Callan has vertigo, so she gave it a miss while I scrambled up the minaret as quickly as I could. There was nobody else there when I arrived at a tiny room at the top of the spire. The two slender floorboards beneath me creaked ominously but I was totally taken in by the scenes around me. Most impressive are the dozens of minarets of different colours, shapes and sizes which dot the skyline. In the distance, I could see Mohammed Ali Mosque in the Citadel (our next destination) as well as loads of satellite dishes perched precariously atop rundown buildings (see sequence of images directly below).
The sound of the Muslim call to prayer reverberated around me and added to the feeling of being in a mysterious, culturally rich land. This is what travel is all about!

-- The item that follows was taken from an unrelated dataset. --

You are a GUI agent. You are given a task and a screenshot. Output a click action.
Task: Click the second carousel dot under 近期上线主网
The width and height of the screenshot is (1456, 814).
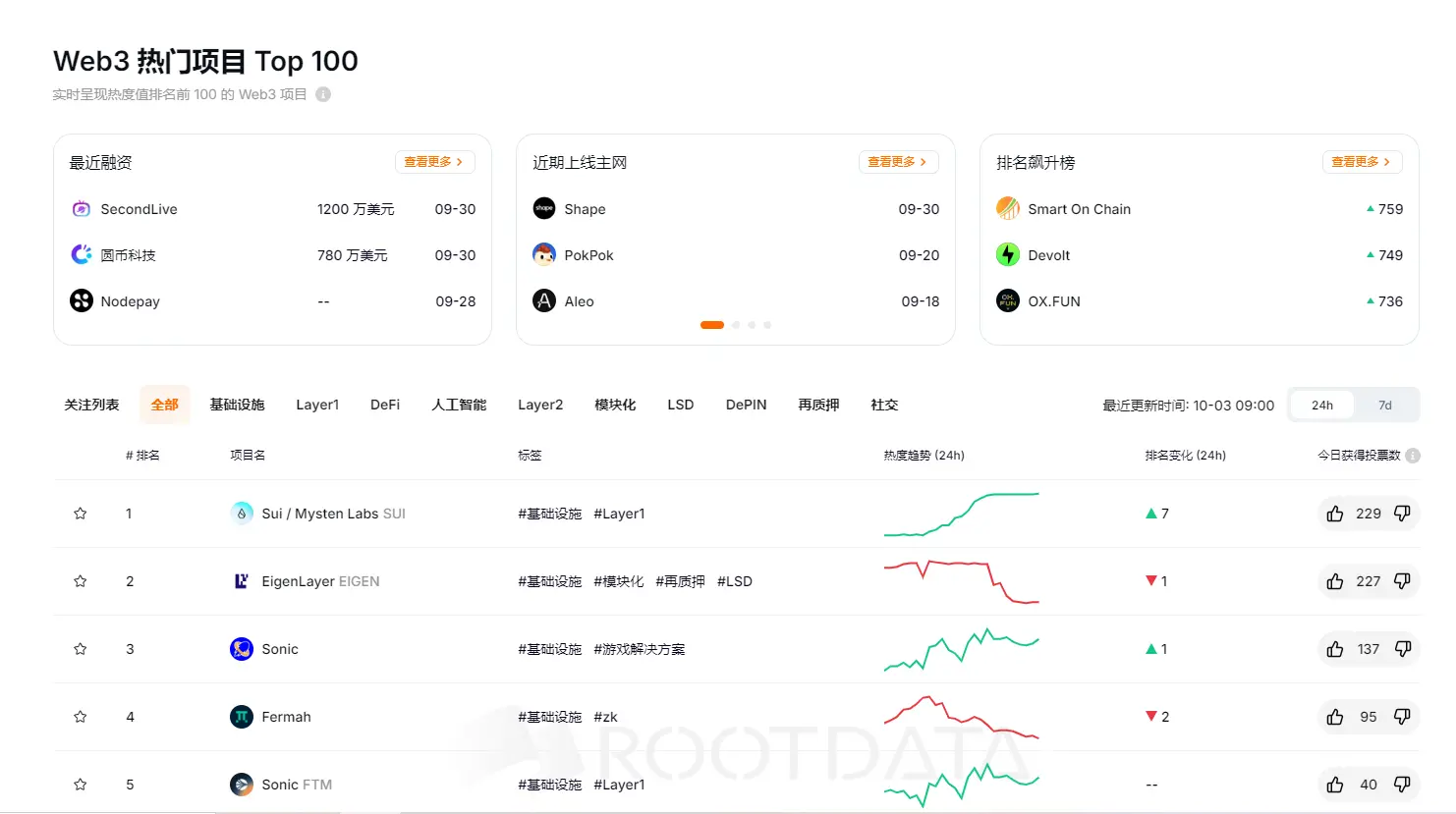735,324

Finally we headed back outside to Said, who now took us to the Citadel (entrance E£40 each), where we spent most of our time around the Mosque of Mohammed Ali, also known as the Alabaster mosque (see images directly below). The Citadel was home to Egypt's rulers for almost 700 years and is, after the Giza pyramids, probably the most popular tourist attraction in Cairo. Although Mohammed Ali Mosque is arguably the most famous mosque in Cairo it was built in a wholly Turkish style between 1830-1848. It was erected on the orders of reformist ruler Mohammed Ali, regarded as the father of modern Egypt.
The Egyptian children here insisted on asking us for permission to take our photos, a bizarre experience which Callan said made her feel like a movie star. The way these children behaved explained much about how Westerners are regarded in Egypt (and perhaps in other Middle Eastern countries). It also made me realise that when we'd been descended upon by a horde of schoolchildren at Giza the previous day, it was not the threat we had initially anticipated - they just wanted to mob us with questions! And when it comes to the questions they ask, there is a definite pattern.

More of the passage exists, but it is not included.